▶ Assignment
Beginning with the line that holds "Screen dimensions: 1530x1288" in the data below, give again every line through the one that holds "1600x1372 pixels.", exactly as written.

#### Supplied information ####

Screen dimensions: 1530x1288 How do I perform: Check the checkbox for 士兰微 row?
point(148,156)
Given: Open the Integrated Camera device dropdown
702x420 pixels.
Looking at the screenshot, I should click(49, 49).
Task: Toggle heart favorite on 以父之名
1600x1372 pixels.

####
#### Supplied information ####

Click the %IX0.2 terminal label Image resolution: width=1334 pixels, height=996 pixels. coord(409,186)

####
#### Supplied information ####

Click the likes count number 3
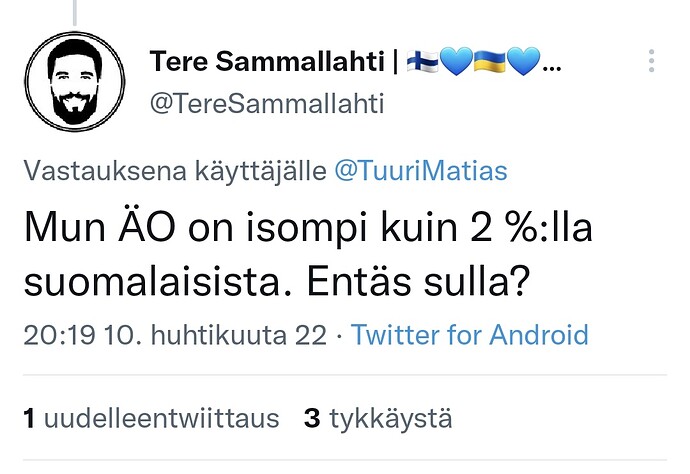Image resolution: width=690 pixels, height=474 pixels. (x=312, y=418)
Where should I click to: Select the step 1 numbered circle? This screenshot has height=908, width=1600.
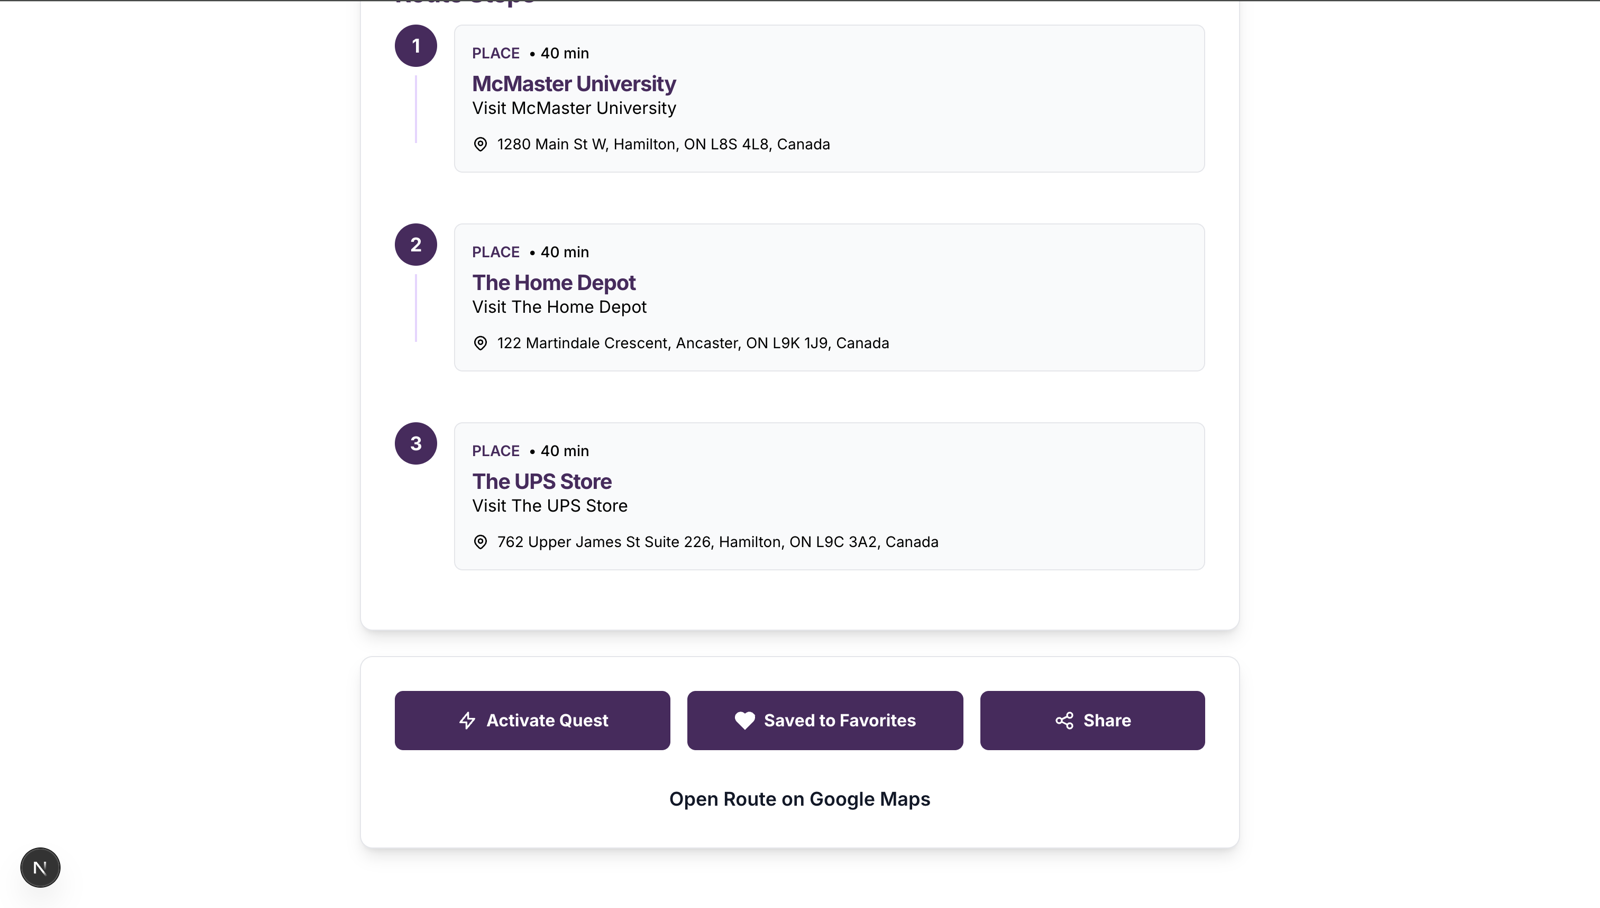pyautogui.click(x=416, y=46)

####

▶ Written reply
Screen dimensions: 1530x1288 How do I perform: Check the checkbox for 士兰微 row?
point(148,156)
Given: Open the Integrated Camera device dropdown
702x420 pixels.
Looking at the screenshot, I should click(49, 49).
Task: Toggle heart favorite on 以父之名
1600x1372 pixels.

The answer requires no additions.